_你的任务_:
根据这篇讲排序算法的文章作答:
(a) 引用里那道海量数据排序题中,要排序的数据有多大,内存有多大?
(b) 文章说希尔排序是对哪种排序算法的改进?
(c) 第一种希尔排序代码的注释说,gap 最后总是等于几?

_文章_:

文章目录
引用
海量数据处理 - 10亿个数中找出最大的10000个数(top K问题)
海量数据排序——如果有1TB的数据需要排序,但只有32GB的内存如何排序处理?
【动态规划】求数组不相邻元素之和最大
冒泡排序(Bubble Sort)
选择排序(Selection Sort)
插入排序(Insertion Sort)
void insert_sort(int arr[], int len)
{
for(int i = 1; i < len; i++)
for(int j = i - 1; j >= 0; j--)
{
if(arr[j] > arr[j + 1])
{
int temp = arr[j];
arr[j] = arr[j + 1];
arr[j + 1] = temp;
}
}
}
//改进算法
void insert_sort(int arr[], int len)
{
for(int i = 1; i < len; i++)
for(int j = i - 1; (j >= 0)&&(arr[j] > arr[j + 1]); j--)
{
int temp = arr[j];
arr[j] = arr[j + 1];
arr[j + 1] = temp;
}
}
//再改进
void insert_sort(int arr[], int len)
{
for(int i = 1; i < len; i++)
//int temp = arr[i];
for(int j = i - 1; (j >= 0)&&(arr[j] > arr[j + 1]); j--)
arr[j + 1] = arr[j];
arr[j + 1] = arr[i];
}
希尔排序(Shell Sort)
希尔排序算法是一种改进的插入排序算法。
void shell_sort(int arr[], int len)
{
int gap, i, j;
int temp;
for (gap = len / 2; gap > 0; gap /= 2) //无论len是多少,gap最后都等于1
for (i = gap; i < len; i++)
{
temp = arr[i];
for (j = i - gap; j >= 0 && arr[j] > temp; j -= gap)
arr[j + gap] = arr[j];
arr[j + gap] = temp;
}
}
//实现2
void shell_sort(int arr[], int len)
{
for(int gap = len / 2; gap > 0; gap /= 2)
for(int x = 0; x < gap; x++)
{
for (int i = gap + x; i < len; i += gap)
{
for (int j = i - gap; (j >= 0)&&(arr[j] > arr[j + gap]); j -= gap)
{
int temp = arr[j];
arr[j] = arr[j + gap];
arr[j + gap] = temp;
}
}
}
}
归并排序(Merge Sort)
void merge_sort(int arr[], int len)

_可用资料_:
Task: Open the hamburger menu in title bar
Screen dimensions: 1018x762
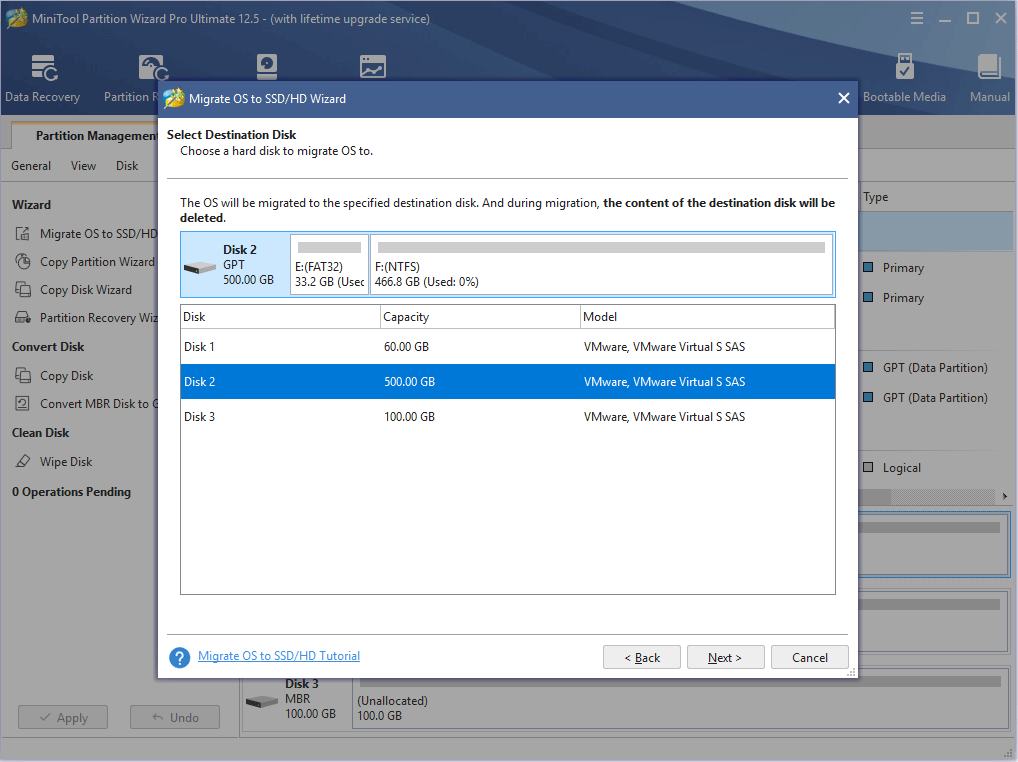Action: pyautogui.click(x=917, y=19)
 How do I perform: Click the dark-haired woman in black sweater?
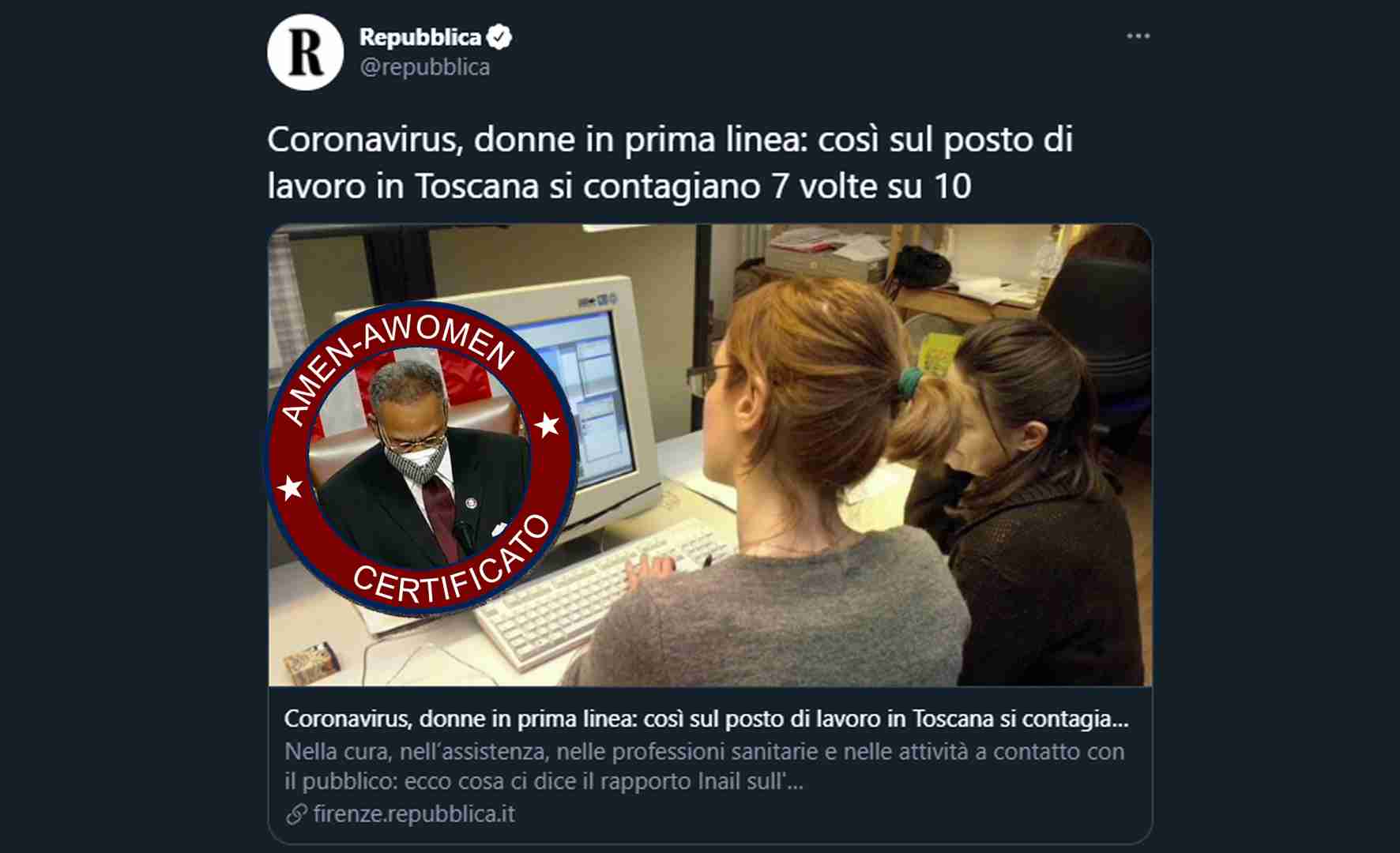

_练习答案_:
(a) 数据有 1TB,内存只有 32GB。
(b) 插入排序算法。
(c) 等于 1。